> THE TASK: Among the lines below, which ones contain the word "agent"? Copy every such line.

> DATA SHOWN:
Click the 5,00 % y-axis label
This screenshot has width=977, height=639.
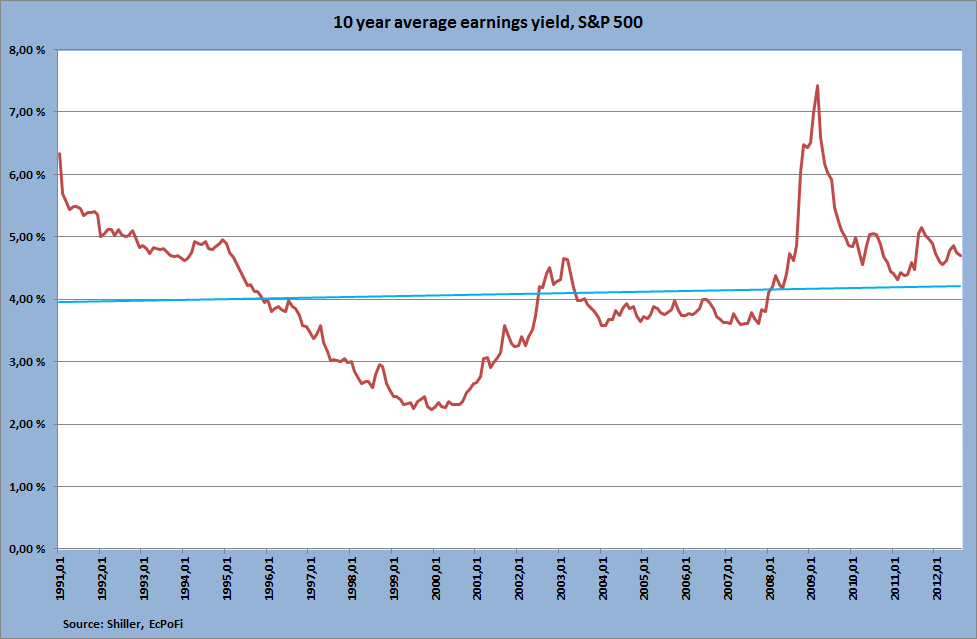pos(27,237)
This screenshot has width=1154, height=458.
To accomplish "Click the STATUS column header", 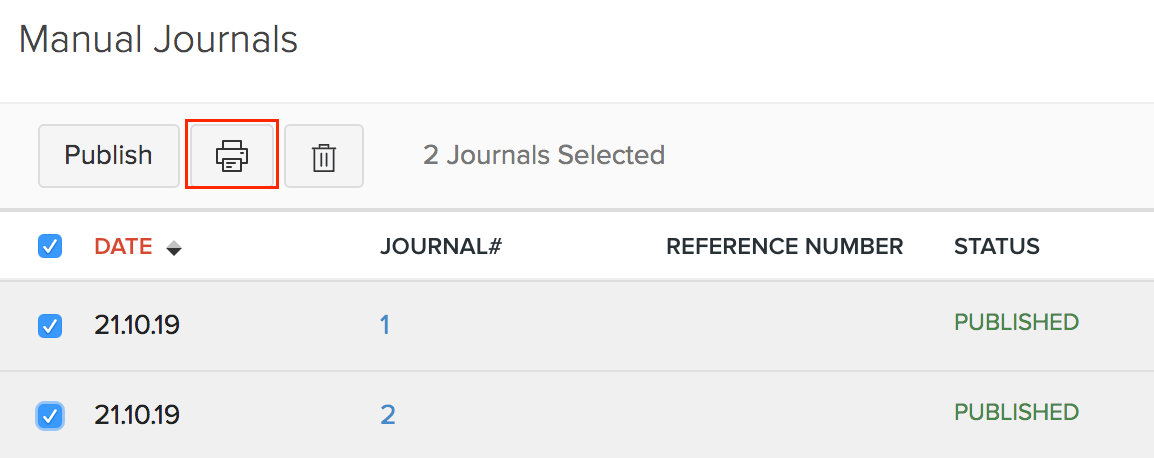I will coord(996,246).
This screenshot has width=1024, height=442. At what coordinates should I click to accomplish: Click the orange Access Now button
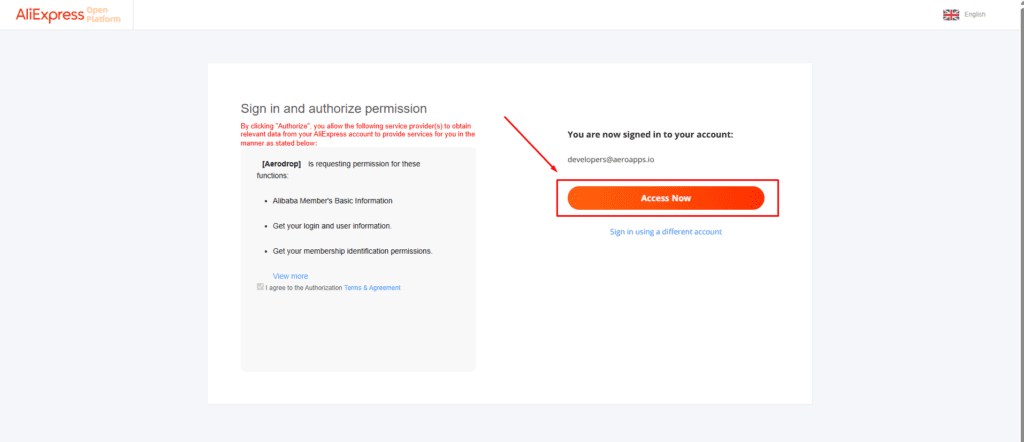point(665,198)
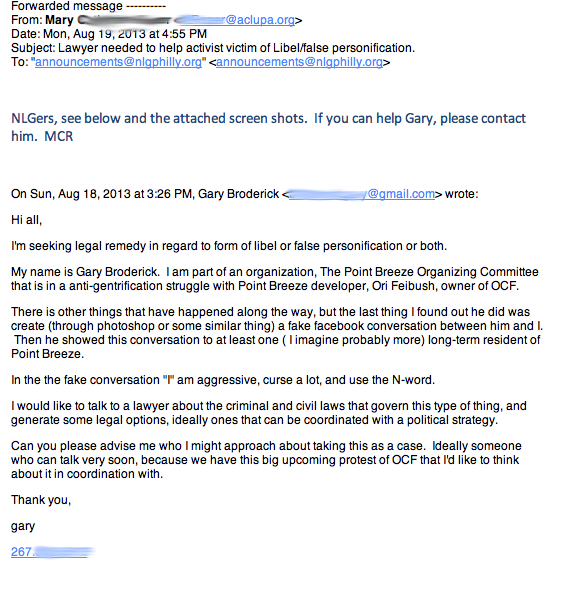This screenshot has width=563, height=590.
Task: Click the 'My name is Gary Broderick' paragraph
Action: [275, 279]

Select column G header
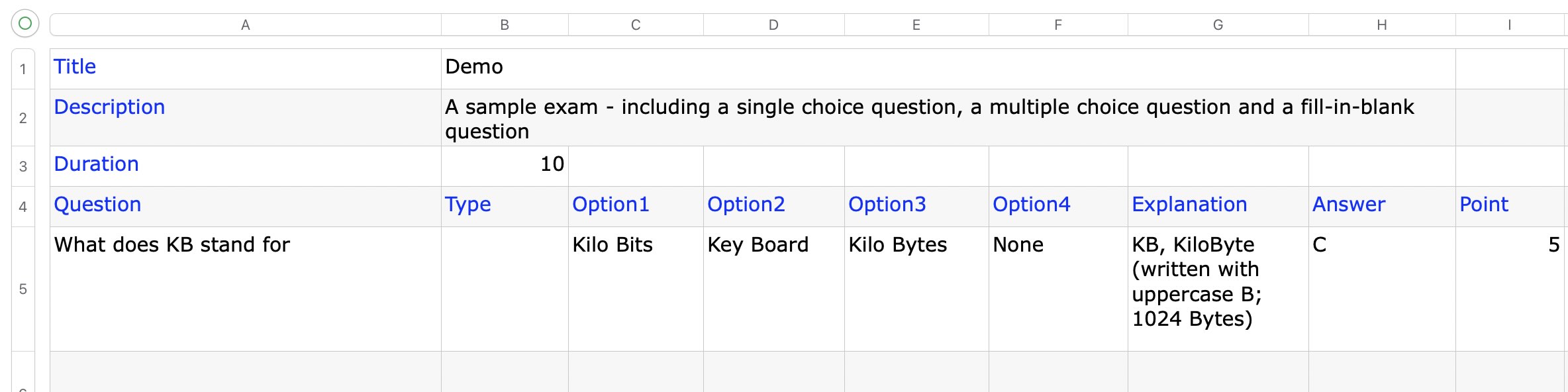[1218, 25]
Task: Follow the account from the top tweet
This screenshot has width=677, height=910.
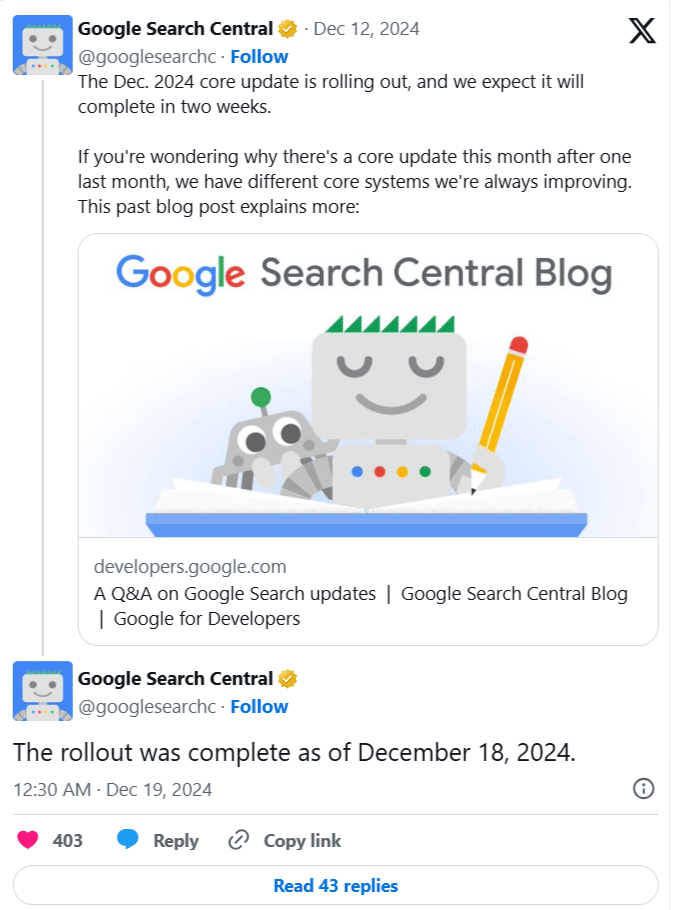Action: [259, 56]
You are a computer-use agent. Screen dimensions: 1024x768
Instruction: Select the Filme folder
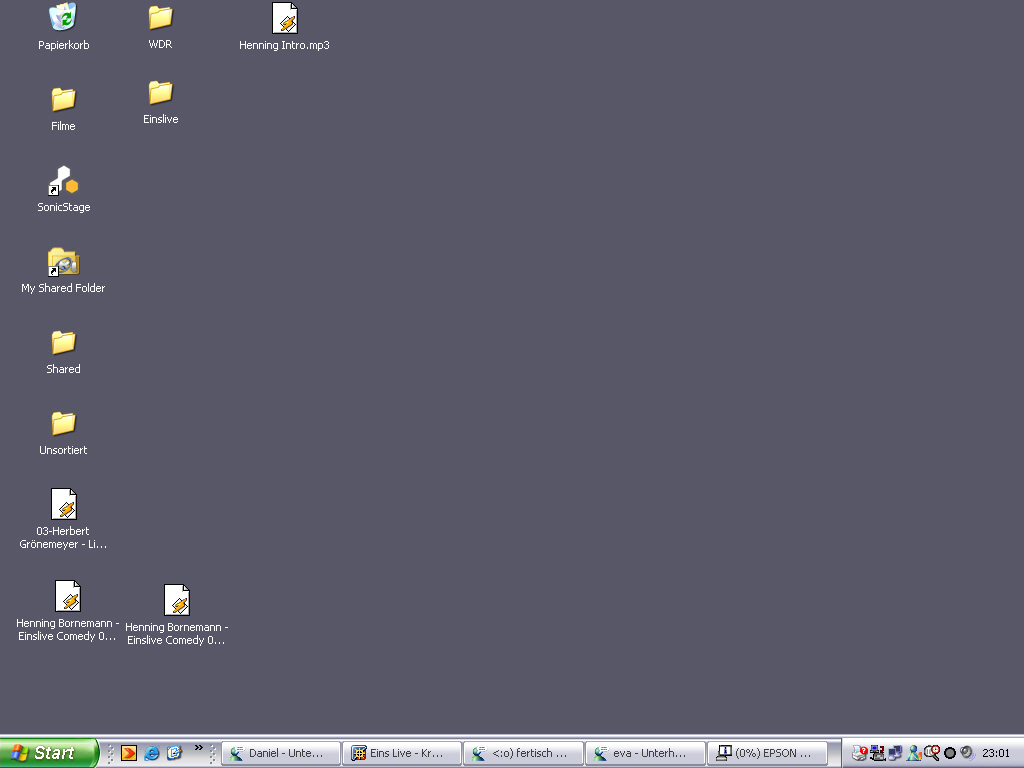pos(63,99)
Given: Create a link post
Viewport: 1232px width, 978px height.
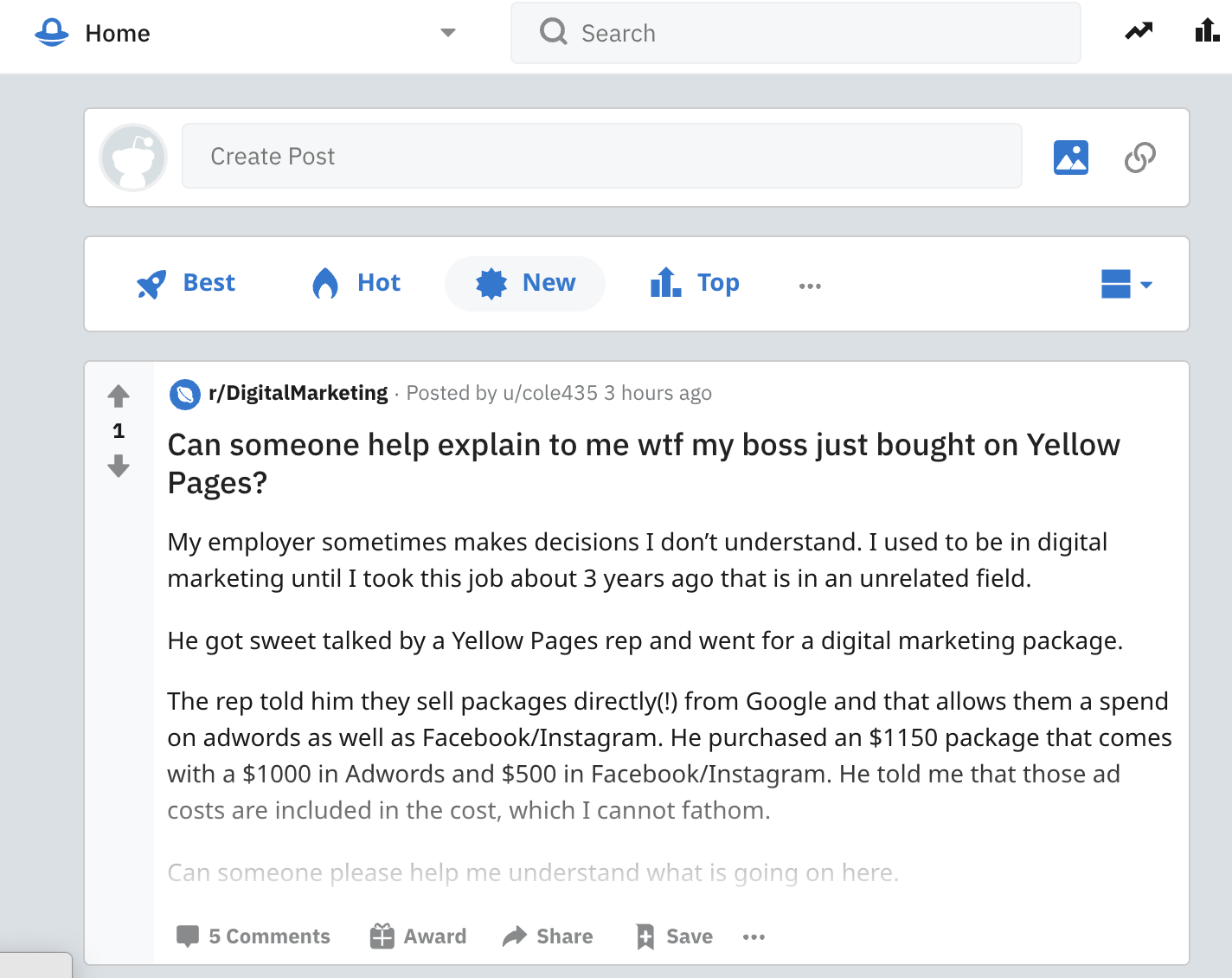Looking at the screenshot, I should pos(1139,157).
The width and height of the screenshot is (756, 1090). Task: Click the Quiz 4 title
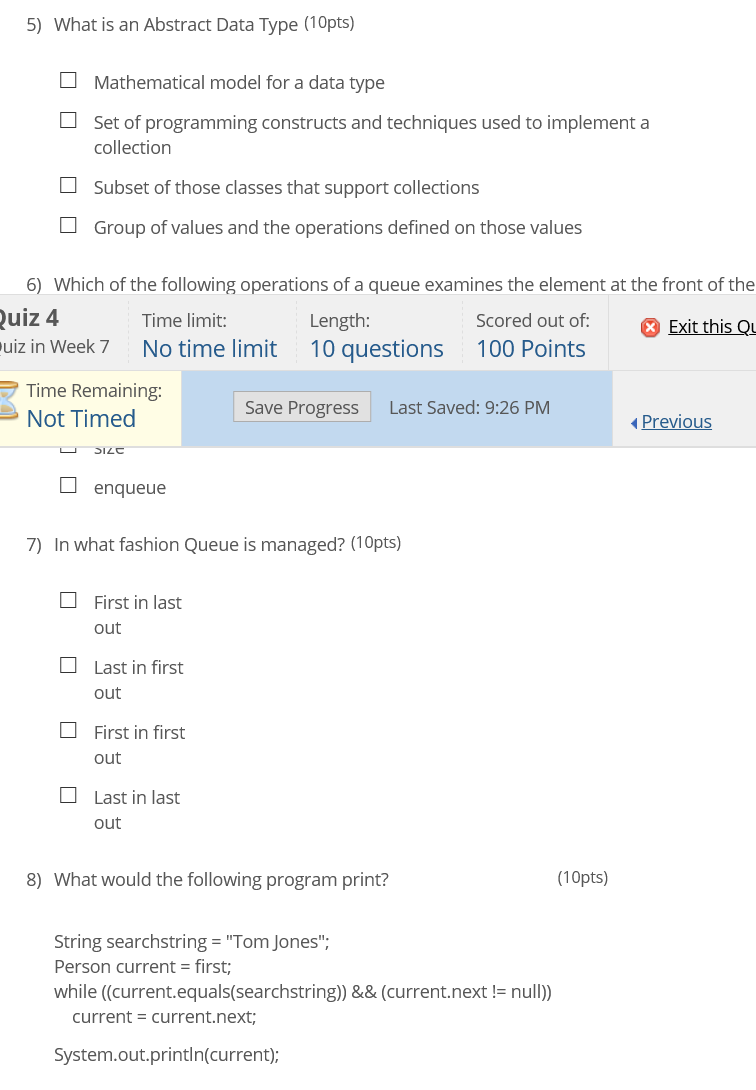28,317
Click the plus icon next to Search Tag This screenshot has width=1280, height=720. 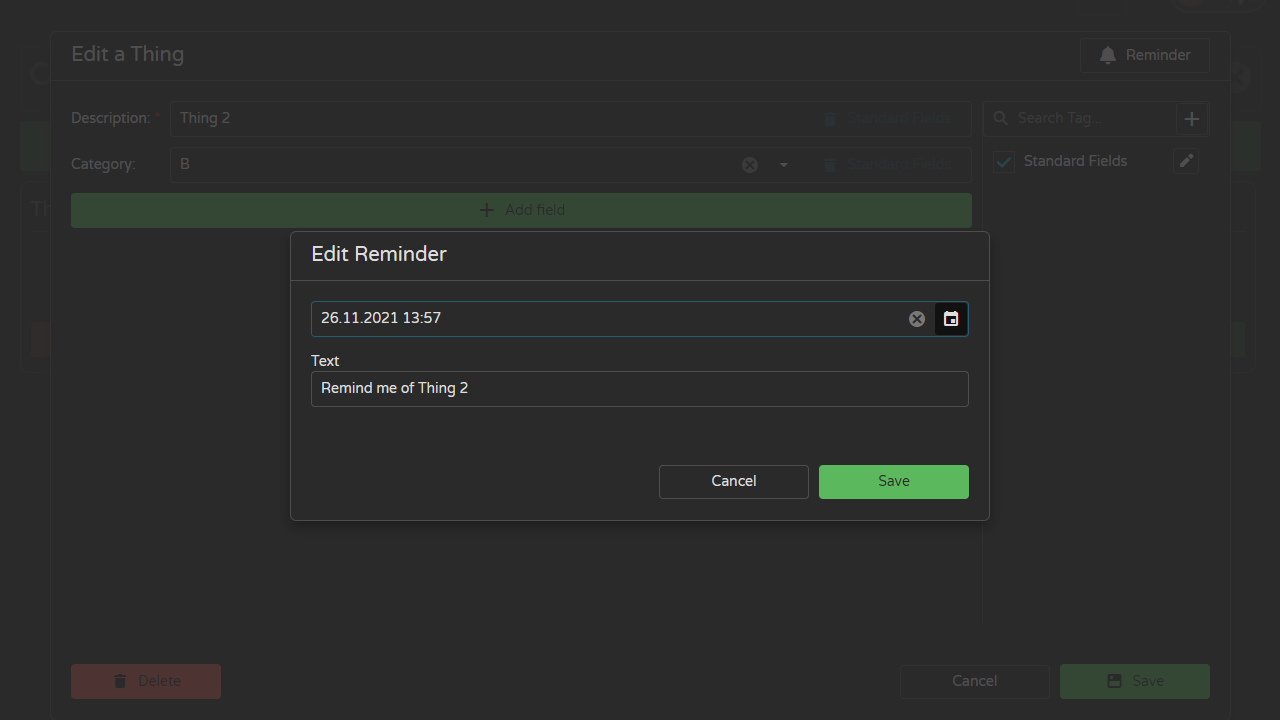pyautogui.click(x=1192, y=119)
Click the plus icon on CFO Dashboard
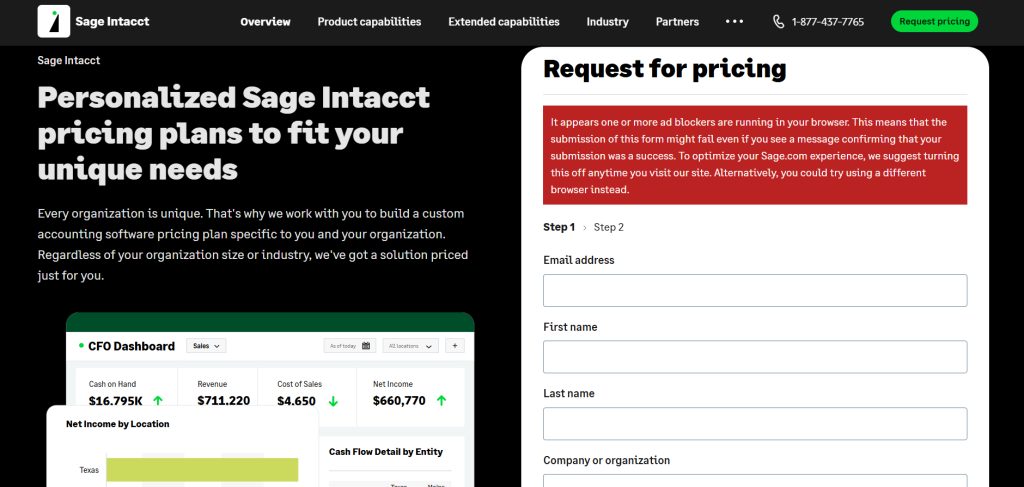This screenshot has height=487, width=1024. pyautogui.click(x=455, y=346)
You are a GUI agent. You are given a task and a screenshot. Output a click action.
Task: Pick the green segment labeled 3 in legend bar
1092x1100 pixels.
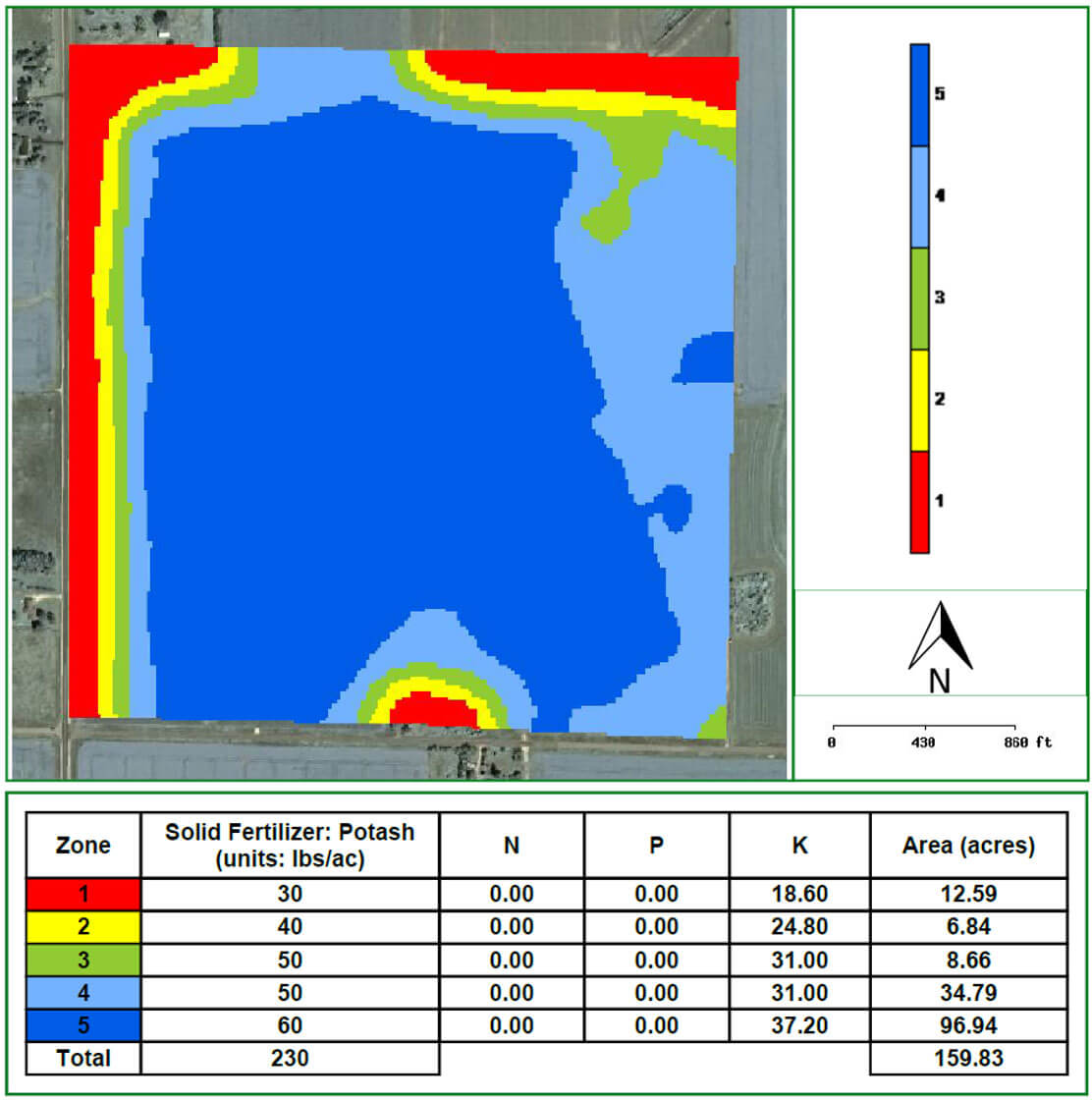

> FINISHED TASK:
You are a computer-use agent. Screen dimensions: 1024x768
You are a GUI agent. You are given a task and a screenshot. Output a click action.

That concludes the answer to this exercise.